Story behind Saint Stanislaus (Gateway Theology School)?

Posted in the Overland Forum

wheaties10

Saint Louis, MO

#1 Sep 19, 2008
I recently heard that the Gateway theology school on Howdershell used to be a church and that the church owned the land from there to the river (where all of Riverwood Place and Estates is at). Underneath are tunnels (that are now not accessible) that they used to drag people they thought to be "possessed" and baptize them in the river. I've also heard that students studying there say the school itself is haunted. Does anyone know anything about this theology school? It alway has intrigued me for some reason.
History Buff

AOL

#2 Sep 19, 2008
Check out the St. Stanislaus Museum Society on Charbonier Road. They have a wonderful museum and can give you all the facts you are looking for.
Also, check with Historic Florissant in the Gittemeier House on Dunn Road. They are open every day, I believe. Very knowledgable.

(EXERCISE MATERIAL):
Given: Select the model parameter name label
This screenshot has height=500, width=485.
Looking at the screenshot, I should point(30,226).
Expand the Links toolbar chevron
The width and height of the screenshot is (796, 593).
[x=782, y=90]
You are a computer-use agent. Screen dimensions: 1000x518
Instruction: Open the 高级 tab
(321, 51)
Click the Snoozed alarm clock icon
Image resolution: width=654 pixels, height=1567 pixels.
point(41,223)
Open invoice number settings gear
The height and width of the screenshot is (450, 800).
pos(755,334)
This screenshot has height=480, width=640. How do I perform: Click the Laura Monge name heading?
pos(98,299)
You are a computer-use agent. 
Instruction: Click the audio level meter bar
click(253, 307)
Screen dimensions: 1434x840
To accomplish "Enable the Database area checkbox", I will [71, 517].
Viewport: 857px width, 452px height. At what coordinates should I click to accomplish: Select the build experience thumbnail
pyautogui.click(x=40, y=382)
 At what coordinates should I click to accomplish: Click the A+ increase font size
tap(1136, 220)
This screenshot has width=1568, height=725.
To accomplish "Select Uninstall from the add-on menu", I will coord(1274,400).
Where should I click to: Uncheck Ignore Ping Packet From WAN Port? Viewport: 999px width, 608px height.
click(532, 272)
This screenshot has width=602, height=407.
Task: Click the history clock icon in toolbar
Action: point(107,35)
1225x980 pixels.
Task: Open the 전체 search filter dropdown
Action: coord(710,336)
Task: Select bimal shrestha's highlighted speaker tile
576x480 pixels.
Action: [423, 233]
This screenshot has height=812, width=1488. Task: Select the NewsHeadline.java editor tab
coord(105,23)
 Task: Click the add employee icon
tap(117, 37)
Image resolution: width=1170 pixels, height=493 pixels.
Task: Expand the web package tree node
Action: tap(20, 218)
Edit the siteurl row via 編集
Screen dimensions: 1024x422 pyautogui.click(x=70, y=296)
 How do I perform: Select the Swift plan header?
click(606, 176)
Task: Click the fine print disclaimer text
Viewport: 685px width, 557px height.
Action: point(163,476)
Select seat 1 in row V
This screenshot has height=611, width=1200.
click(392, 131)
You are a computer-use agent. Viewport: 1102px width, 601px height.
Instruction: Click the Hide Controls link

(TASKS FOR THIS EXERCISE):
A. In the forum thread, on which road is the St. Stanislaus Museum Society located?
B. Count the lines of the entries that contain the word "perform".
The entries have no connection to the forum thread.

(ANSWERS PER TASK):
A. Charbonier Road.

B. 2